Sen. Head (author of SB245) moved to amend SB245 to strike everything from line 27 through the end of the bill and retain the portion stating that school systems should not communicate exclusively through social media for extracurricular updates. The amendment was prompted by constituent concerns that exclusive social-media communications leave some families uninformed.
Sen. Head explained the narrower remaining provision would require school systems to provide alternative methods of notification unless a superintendent authorized an exception. Supporters described the change as a commonsense step to ensure equitable access to scheduling and extracurricular information.
Sen. Van Valkenburg and other senators described the amendment as "commonsensical" and noted they had heard similar complaints from constituents and school communities. An educator on the committee raised concerns about scheduling conflicts with national exam dates, to which proponents replied that an earlier consistent start date for some districts is a separate policy discussion.

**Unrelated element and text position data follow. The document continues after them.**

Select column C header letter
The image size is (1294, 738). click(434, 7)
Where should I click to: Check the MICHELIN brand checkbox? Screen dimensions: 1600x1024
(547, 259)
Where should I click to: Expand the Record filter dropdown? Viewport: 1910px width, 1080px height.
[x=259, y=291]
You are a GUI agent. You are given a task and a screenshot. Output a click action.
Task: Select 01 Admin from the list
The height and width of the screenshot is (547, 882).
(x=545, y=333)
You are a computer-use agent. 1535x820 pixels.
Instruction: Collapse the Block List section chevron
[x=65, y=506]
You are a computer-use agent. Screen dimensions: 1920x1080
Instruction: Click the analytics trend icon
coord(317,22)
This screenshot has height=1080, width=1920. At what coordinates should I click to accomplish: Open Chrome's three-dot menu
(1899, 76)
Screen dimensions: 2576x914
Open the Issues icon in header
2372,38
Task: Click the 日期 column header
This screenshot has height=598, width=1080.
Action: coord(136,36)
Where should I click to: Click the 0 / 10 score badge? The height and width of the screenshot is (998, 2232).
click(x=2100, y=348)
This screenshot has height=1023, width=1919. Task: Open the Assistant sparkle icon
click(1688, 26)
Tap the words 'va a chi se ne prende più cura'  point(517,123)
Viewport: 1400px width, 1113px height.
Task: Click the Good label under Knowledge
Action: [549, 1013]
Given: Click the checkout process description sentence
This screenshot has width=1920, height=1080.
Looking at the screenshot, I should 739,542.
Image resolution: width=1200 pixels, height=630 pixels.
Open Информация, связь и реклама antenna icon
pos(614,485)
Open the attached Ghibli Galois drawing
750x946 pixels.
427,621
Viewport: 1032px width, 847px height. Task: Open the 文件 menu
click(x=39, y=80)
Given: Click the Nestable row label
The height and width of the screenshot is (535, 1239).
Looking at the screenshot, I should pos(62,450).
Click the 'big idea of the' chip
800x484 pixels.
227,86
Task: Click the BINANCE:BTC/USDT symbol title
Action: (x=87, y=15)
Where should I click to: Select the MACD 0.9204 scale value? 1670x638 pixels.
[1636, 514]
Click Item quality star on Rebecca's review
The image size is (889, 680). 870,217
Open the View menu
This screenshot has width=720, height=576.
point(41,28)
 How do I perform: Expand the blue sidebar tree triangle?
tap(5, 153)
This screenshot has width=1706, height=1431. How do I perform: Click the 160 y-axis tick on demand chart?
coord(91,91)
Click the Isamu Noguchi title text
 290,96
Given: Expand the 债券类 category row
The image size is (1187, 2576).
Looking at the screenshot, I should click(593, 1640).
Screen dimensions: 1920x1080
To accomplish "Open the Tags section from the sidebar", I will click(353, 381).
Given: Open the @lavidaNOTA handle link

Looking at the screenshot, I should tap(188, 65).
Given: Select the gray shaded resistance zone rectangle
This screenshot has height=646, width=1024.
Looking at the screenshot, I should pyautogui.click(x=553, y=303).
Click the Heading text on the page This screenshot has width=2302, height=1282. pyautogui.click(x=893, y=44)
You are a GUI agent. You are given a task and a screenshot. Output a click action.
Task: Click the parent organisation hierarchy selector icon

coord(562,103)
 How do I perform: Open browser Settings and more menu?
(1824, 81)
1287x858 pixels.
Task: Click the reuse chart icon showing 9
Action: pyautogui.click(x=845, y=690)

Sen. Henn moved that the committee report SB245 as amended and re-refer it to the Finance Committee; Sen. Boisco seconded. The clerk opened the roll and the committee voted Ayes 15, No 0. The amendment narrows the bill to require that schools not rely exclusively on social media for communications about extracurricular activities, while preserving a superintendent exception for unusual circumstances.
The committee's action sends the amended, narrowed SB245 forward for finance consideration.